(Stored data Opens)
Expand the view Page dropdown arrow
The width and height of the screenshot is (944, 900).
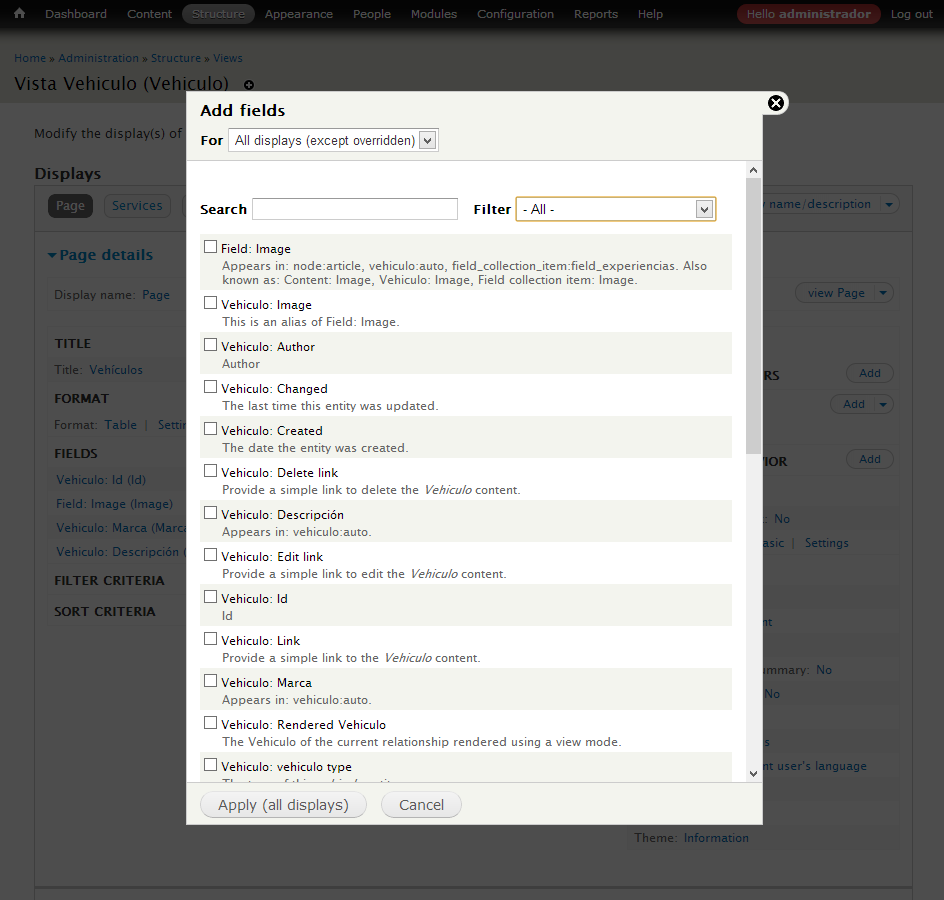click(x=882, y=293)
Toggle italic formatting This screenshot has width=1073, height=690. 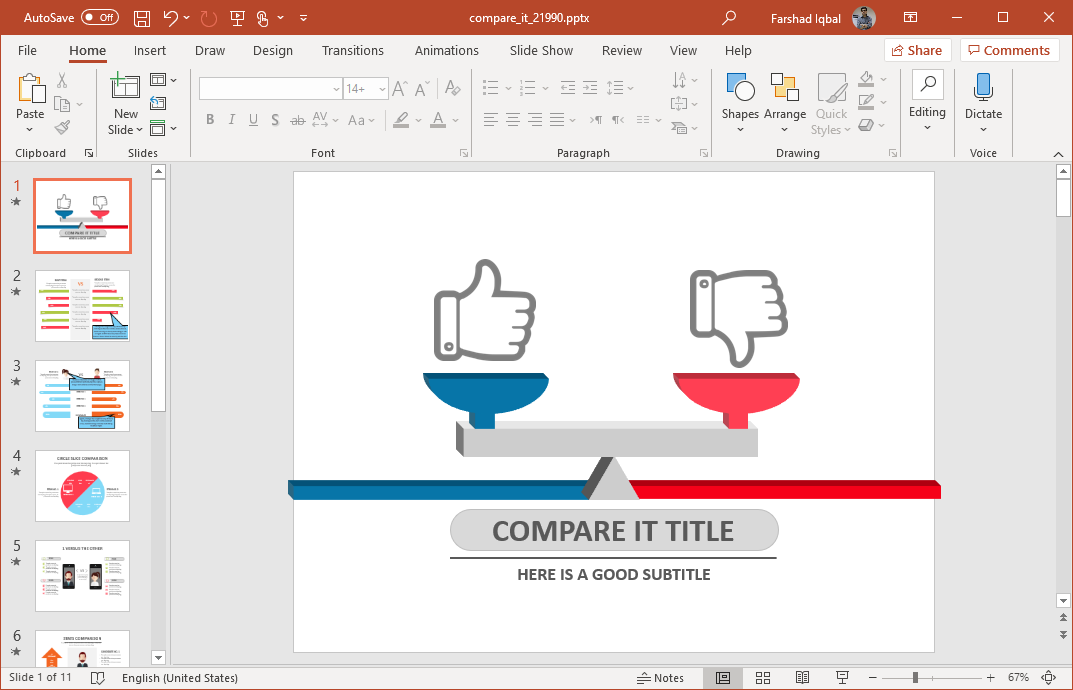point(231,119)
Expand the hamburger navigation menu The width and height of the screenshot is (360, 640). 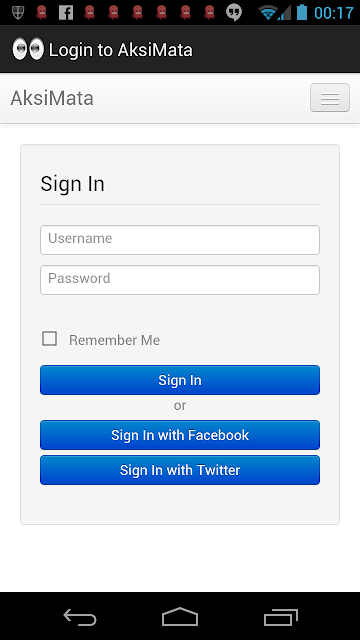coord(330,98)
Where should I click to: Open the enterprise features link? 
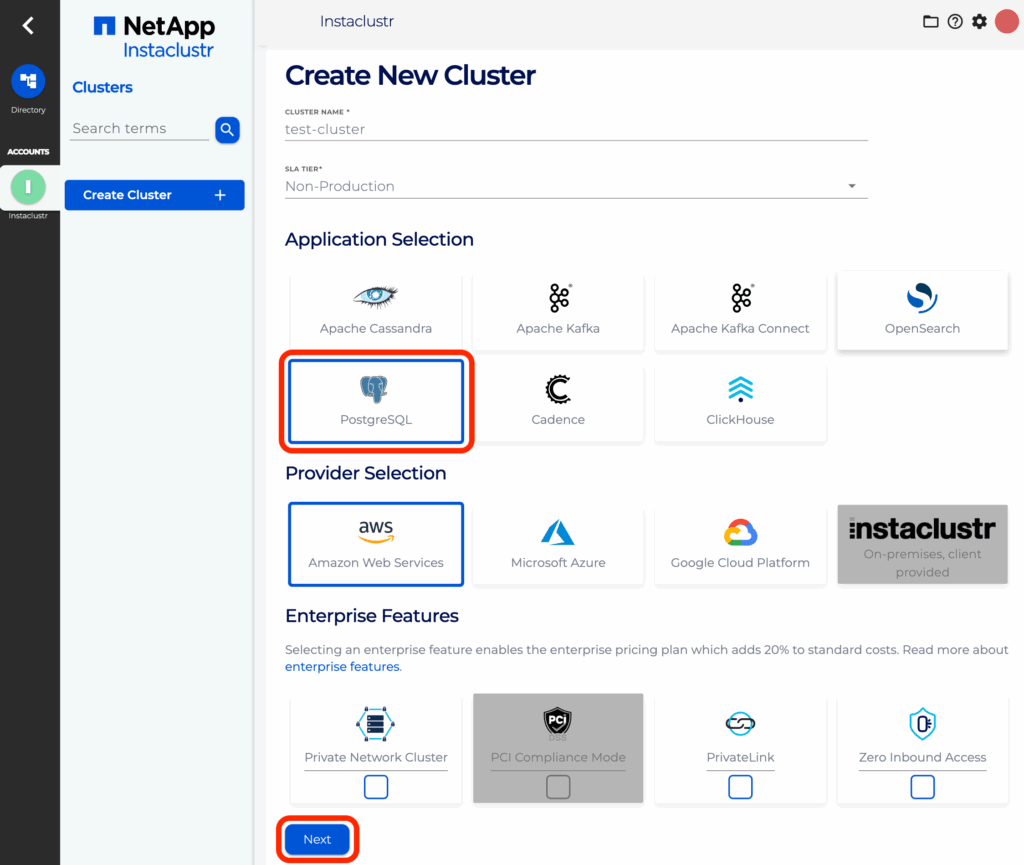tap(342, 666)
(Stored data Closes)
#### [Problem to solve]
Every line from the one containing "Where should I" through the last line of the listing must be written out again exactly, and no other line. Leave the pictures aside.

#### [Response]
Where should I click to: Open the enterprise features link? 
tap(342, 666)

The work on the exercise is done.